DOCUMENT PASSAGE |
------------------------------------------------------------
http://www.nytimes.com/2014/09/19/opinion/paul-krugman-could-fighting-global-warming-be-cheap-and-free.html
This just in: Saving the planet would be cheap; it might even be free. But will anyone believe the good news?
I’ve just been reading two new reports on the economics of fighting climate change: a big study by a blue-ribbon international group, the New Climate Economy Project, and a working paper
from the International Monetary Fund. Both claim that strong measures
to limit carbon emissions would have hardly any negative effect on
economic growth, and might actually lead to faster growth. This may
sound too good to be true, but it isn’t. These are serious, careful
analyses.
But
you know that such assessments will be met with claims that it’s
impossible to break the link between economic growth and ever-rising
emissions of greenhouse gases, a position I think of as “climate
despair.” The most dangerous proponents of climate despair are on the
anti-environmentalist right. But they receive aid and comfort from other
groups, including some on the left, who have their own reasons for
getting it wrong.

EXERCISE BRIEF | Repeat the climate change passage above in full, keeping every line, character, and line break unchanged.

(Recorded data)
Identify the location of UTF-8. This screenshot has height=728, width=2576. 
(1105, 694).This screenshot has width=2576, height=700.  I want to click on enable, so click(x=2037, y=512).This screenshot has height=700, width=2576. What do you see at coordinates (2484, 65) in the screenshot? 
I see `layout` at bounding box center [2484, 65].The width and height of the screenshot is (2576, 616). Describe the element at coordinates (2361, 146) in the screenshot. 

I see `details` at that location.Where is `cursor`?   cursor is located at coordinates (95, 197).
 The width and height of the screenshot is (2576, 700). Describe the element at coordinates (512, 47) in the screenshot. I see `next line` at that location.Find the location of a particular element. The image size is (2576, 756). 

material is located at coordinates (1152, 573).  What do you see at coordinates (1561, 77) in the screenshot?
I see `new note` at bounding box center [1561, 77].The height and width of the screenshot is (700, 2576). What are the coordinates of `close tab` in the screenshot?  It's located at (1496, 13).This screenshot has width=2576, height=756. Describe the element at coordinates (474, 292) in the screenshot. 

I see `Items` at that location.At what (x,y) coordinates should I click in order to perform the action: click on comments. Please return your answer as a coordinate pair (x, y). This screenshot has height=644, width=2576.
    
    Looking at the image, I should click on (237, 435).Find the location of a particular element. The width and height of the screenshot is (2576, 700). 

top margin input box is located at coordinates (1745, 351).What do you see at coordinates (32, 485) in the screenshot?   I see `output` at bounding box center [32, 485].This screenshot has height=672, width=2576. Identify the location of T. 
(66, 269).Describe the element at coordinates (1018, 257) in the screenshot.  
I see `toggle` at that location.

RESPONSE BELOW |
------------------------------------------------------------
http://www.nytimes.com/2014/09/19/opinion/paul-krugman-could-fighting-global-warming-be-cheap-and-free.html
This just in: Saving the planet would be cheap; it might even be free. But will anyone believe the good news?
I’ve just been reading two new reports on the economics of fighting climate change: a big study by a blue-ribbon international group, the New Climate Economy Project, and a working paper
from the International Monetary Fund. Both claim that strong measures
to limit carbon emissions would have hardly any negative effect on
economic growth, and might actually lead to faster growth. This may
sound too good to be true, but it isn’t. These are serious, careful
analyses.
But
you know that such assessments will be met with claims that it’s
impossible to break the link between economic growth and ever-rising
emissions of greenhouse gases, a position I think of as “climate
despair.” The most dangerous proponents of climate despair are on the
anti-environmentalist right. But they receive aid and comfort from other
groups, including some on the left, who have their own reasons for
getting it wrong.